§ **Short problem**
Rewrite the data below, changing "star icon" to "star button" everywhere it occurs and leaving everything else untouched.

Word and element location data:

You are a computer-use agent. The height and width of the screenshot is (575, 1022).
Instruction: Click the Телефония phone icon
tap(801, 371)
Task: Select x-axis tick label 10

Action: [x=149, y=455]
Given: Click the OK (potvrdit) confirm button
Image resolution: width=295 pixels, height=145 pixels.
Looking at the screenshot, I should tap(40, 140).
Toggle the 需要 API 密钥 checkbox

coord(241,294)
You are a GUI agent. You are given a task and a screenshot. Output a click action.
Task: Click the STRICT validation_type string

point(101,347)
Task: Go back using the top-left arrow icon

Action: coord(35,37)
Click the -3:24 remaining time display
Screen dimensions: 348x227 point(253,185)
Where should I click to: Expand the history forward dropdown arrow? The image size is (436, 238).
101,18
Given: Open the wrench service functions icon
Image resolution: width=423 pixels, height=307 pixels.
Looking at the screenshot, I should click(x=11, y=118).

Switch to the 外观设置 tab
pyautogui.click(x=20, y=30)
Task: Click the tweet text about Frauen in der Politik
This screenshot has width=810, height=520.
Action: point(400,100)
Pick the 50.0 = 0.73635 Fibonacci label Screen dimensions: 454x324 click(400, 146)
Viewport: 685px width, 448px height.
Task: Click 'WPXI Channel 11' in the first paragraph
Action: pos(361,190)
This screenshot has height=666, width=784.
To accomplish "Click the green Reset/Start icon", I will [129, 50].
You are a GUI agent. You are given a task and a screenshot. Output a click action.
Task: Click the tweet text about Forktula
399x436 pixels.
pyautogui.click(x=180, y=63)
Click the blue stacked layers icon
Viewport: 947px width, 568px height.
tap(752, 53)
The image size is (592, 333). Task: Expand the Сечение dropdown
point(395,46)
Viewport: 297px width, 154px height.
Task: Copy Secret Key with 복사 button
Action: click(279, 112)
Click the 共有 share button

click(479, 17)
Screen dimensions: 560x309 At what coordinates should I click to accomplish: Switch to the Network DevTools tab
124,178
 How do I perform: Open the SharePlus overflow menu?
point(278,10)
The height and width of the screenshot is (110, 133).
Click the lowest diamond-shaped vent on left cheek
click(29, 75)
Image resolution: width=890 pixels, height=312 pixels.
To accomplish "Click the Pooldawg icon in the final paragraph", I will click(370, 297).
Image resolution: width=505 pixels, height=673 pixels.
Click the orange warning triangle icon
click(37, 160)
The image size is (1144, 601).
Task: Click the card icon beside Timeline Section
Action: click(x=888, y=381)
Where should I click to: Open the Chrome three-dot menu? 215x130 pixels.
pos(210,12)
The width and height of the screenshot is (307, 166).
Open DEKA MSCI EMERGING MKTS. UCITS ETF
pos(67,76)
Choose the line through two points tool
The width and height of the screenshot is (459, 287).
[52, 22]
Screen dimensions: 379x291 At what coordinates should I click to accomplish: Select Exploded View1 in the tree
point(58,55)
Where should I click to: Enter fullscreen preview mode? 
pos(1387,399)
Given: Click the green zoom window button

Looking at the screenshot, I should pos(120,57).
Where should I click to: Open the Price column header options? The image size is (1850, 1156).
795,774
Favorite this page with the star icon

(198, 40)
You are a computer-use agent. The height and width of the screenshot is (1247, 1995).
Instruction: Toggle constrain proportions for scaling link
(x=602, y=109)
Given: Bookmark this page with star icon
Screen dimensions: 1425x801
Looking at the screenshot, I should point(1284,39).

§ **Response to the exercise**
You are a computer-use agent. The height and width of the screenshot is (575, 1022).
Instruction: Click the Телефония phone icon
tap(801, 371)
Task: Select x-axis tick label 10

Action: [x=149, y=455]
Given: Click the OK (potvrdit) confirm button
Image resolution: width=295 pixels, height=145 pixels.
Looking at the screenshot, I should tap(40, 140).
Toggle the 需要 API 密钥 checkbox

coord(241,294)
You are a GUI agent. You are given a task and a screenshot. Output a click action.
Task: Click the STRICT validation_type string

point(101,347)
Task: Go back using the top-left arrow icon

Action: coord(35,37)
Click the -3:24 remaining time display
Screen dimensions: 348x227 point(253,185)
Where should I click to: Expand the history forward dropdown arrow? The image size is (436, 238).
101,18
Given: Open the wrench service functions icon
Image resolution: width=423 pixels, height=307 pixels.
Looking at the screenshot, I should click(x=11, y=118).

Switch to the 外观设置 tab
pyautogui.click(x=20, y=30)
Task: Click the tweet text about Frauen in der Politik
This screenshot has width=810, height=520.
Action: point(400,100)
Pick the 50.0 = 0.73635 Fibonacci label Screen dimensions: 454x324 click(400, 146)
Viewport: 685px width, 448px height.
Task: Click 'WPXI Channel 11' in the first paragraph
Action: pos(361,190)
This screenshot has height=666, width=784.
To accomplish "Click the green Reset/Start icon", I will [129, 50].
You are a GUI agent. You are given a task and a screenshot. Output a click action.
Task: Click the tweet text about Forktula
399x436 pixels.
pyautogui.click(x=180, y=63)
Click the blue stacked layers icon
Viewport: 947px width, 568px height.
tap(752, 53)
The image size is (592, 333). Task: Expand the Сечение dropdown
point(395,46)
Viewport: 297px width, 154px height.
Task: Copy Secret Key with 복사 button
Action: click(279, 112)
Click the 共有 share button

click(479, 17)
Screen dimensions: 560x309 At what coordinates should I click to accomplish: Switch to the Network DevTools tab
124,178
 How do I perform: Open the SharePlus overflow menu?
point(278,10)
The height and width of the screenshot is (110, 133).
Click the lowest diamond-shaped vent on left cheek
click(29, 75)
Image resolution: width=890 pixels, height=312 pixels.
To accomplish "Click the Pooldawg icon in the final paragraph", I will click(370, 297).
Image resolution: width=505 pixels, height=673 pixels.
Click the orange warning triangle icon
click(37, 160)
The image size is (1144, 601).
Task: Click the card icon beside Timeline Section
Action: click(x=888, y=381)
Where should I click to: Open the Chrome three-dot menu? 215x130 pixels.
pos(210,12)
The width and height of the screenshot is (307, 166).
Open DEKA MSCI EMERGING MKTS. UCITS ETF
pos(67,76)
Choose the line through two points tool
The width and height of the screenshot is (459, 287).
[52, 22]
Screen dimensions: 379x291 At what coordinates should I click to accomplish: Select Exploded View1 in the tree
point(58,55)
Where should I click to: Enter fullscreen preview mode? 
pos(1387,399)
Given: Click the green zoom window button

Looking at the screenshot, I should pos(120,57).
Where should I click to: Open the Price column header options? The image size is (1850, 1156).
795,774
Favorite this page with the star button

(198, 40)
You are a computer-use agent. The height and width of the screenshot is (1247, 1995).
Instruction: Toggle constrain proportions for scaling link
(x=602, y=109)
Given: Bookmark this page with star button
Screen dimensions: 1425x801
Looking at the screenshot, I should point(1284,39).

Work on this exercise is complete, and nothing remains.